Mike concludes that, “Most likely, Hamilton simply forgot about the Vice President's tiebreaker in writing Federalist 69.” But take a look at the last paragraph of Federalist 68, published by Hamilton the very same day:
The appointment of an extraordinary person, as Vice-President, has been objected to as superfluous, if not mischievous. It has been alleged, that it would have been preferable to have authorized the Senate to elect out of their own body an officer answering that description. But two considerations seem to justify the ideas of the convention in this respect. One is, that to secure at all times the possibility of a definite resolution of the body, it is necessary that the President should have only a casting vote. And to take the senator of any State from his seat as senator, to place him in that of President of the Senate, would be to exchange, in regard to the State from which he came, a constant for a contingent vote.
So Hamilton was aware when he wrote Federalist 69 that the Vice-President of the U.S. would have a "casting vote" (i.e. a tie-breaking vote) as president of the Senate. But I do agree with Mike that the Vice-President of the U.S. can certainly break ties on nominations, as has been happening for centuries, and the quote above from Federalist 68 shows that Hamilton thought so too, or else he would not have written that the President of the Senate would “secure at all times the possibility of a definite resolution of the body.”

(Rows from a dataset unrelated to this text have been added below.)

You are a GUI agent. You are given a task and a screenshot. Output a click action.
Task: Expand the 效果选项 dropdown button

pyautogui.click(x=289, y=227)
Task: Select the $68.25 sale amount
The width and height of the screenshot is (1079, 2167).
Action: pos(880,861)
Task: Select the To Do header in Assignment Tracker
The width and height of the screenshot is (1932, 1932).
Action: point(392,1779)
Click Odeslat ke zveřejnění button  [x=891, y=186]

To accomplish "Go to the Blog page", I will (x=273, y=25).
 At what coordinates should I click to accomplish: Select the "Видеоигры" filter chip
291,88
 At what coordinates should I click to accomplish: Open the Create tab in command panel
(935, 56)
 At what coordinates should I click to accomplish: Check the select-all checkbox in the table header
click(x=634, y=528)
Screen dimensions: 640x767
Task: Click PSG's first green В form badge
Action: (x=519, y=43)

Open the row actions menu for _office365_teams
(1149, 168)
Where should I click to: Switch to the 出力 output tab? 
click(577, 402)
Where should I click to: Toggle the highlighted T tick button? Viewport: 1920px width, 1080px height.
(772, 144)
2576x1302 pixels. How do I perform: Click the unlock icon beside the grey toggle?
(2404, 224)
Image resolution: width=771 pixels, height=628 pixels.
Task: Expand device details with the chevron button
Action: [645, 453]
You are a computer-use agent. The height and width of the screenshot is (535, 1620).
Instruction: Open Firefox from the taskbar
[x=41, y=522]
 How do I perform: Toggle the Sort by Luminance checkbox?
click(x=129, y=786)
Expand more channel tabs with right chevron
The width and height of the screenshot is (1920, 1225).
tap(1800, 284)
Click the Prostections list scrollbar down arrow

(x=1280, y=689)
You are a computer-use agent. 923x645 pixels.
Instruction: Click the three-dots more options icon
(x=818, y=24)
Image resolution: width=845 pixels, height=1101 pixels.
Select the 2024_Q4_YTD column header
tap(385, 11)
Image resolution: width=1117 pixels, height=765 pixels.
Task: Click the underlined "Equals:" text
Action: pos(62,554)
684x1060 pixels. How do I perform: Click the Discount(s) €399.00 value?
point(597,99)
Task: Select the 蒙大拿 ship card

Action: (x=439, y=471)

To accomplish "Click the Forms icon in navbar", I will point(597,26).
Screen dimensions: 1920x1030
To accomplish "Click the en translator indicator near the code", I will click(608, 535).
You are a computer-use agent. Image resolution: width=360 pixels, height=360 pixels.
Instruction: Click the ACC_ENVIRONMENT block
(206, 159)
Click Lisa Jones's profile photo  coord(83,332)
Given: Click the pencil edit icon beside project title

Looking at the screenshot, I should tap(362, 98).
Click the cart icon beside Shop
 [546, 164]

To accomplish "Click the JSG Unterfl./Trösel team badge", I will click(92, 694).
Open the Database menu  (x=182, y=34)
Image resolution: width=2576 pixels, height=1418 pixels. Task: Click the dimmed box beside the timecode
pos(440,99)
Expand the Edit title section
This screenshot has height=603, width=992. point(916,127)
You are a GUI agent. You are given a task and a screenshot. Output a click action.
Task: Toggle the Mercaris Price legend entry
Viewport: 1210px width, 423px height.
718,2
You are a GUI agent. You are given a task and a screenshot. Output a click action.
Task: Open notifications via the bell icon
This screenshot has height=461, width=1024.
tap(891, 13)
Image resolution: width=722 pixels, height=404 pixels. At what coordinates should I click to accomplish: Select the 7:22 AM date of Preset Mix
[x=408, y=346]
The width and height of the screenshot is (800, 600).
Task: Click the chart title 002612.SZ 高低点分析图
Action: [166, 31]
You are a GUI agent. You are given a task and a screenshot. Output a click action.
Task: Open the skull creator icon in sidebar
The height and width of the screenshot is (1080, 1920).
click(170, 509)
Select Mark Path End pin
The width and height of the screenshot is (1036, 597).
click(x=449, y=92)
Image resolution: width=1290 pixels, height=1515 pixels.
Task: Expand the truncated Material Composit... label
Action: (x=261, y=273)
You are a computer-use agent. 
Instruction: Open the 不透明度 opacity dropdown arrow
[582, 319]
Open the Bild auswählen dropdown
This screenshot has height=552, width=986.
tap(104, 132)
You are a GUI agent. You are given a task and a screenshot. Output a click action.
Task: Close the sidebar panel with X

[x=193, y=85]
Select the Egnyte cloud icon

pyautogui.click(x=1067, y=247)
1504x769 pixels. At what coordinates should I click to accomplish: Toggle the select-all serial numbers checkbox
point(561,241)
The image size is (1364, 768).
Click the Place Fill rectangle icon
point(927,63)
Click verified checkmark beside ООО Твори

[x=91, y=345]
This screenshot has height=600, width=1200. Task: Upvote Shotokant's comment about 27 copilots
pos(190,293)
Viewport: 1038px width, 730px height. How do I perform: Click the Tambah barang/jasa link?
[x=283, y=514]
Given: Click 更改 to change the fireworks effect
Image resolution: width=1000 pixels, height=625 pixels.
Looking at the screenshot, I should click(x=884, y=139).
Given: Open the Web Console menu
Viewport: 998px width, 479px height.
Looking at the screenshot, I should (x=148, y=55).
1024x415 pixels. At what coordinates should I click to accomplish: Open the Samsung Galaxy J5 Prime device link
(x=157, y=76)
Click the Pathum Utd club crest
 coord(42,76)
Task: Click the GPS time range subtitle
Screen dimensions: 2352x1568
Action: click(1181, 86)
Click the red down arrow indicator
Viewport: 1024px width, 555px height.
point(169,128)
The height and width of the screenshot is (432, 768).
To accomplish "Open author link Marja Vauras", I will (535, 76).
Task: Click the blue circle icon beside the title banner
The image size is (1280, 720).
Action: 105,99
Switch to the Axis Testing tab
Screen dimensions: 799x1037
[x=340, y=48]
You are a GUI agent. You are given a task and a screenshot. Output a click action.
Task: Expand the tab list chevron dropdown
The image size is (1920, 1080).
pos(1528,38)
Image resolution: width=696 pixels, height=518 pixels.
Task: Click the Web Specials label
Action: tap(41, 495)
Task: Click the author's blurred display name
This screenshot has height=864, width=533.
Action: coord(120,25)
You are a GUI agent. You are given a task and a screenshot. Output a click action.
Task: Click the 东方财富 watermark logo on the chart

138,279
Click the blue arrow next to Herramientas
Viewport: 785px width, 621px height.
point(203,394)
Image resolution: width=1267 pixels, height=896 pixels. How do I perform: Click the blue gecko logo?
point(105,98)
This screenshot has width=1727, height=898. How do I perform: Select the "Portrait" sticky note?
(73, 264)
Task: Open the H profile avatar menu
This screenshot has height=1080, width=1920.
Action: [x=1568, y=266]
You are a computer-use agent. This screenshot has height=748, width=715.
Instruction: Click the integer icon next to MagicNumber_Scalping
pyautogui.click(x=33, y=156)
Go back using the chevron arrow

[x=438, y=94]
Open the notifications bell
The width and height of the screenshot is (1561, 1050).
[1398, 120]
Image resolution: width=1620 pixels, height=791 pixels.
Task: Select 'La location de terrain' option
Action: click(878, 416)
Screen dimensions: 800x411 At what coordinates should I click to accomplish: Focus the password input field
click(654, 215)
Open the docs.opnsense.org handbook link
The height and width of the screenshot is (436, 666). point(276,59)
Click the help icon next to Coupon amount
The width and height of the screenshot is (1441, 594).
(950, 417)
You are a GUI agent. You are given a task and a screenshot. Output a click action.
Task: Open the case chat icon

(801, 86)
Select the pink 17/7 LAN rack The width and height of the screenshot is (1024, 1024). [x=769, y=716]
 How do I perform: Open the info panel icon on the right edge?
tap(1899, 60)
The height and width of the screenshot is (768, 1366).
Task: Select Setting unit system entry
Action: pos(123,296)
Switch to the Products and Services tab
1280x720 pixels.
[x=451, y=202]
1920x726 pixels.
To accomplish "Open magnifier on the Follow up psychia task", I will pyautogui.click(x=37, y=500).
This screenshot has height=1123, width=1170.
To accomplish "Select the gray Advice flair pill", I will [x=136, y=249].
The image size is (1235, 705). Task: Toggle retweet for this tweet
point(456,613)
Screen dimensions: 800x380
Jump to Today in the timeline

That leaves the question of what the heck Hamilton meant in Federalist 69 when he wrote that, “In the national government, if the Senate should be divided, no appointment could be made….” Evidently, Hamilton was simply referring to a situation where the Senate (including its president) had finished voting, leaving a tie vote. After all, the Constitution explicitly contemplates that the Senate shall have a “President pro tempore, in the absence of the Vice President.” Hamilton’s point was that, if the Vice-President does not break a tie, the President of the United States cannot break that tie like the Governor of New York could. Recall that back in those days, the President and Vice-President of the U.S. were not elected on the same ticket and were often political enemies (e.g. President Jefferson and Vice-President Burr), so people like Hamilton did not presume (as people do nowadays) that the Vice-President would support presidential nominees.
John Langford recently argued at the Balkinization Blog that Hamilton meant in Federalist 69 that the Vice-President has no casting vote on nominations, but looking at both Federalist 68 and 69 together gives quite a different impression, and Langford does not mention the former. More importantly, the language of the Constitution does not limit the matters to which the casting vote applies: “The Vice President of the United States shall be President of the Senate, but shall have no Vote, unless they be equally divided.” It's true that that provision is in Article I rather than Article II, but no one disputes that other aspects of Article I apply to nominations (e.g. "Each House may determine the Rules of its Proceedings...."). Had the vote on Justice Kavanaugh been tied, Vice-President Pence could have broken the tie, just like Vice-Presidents have been doing for hundreds of years.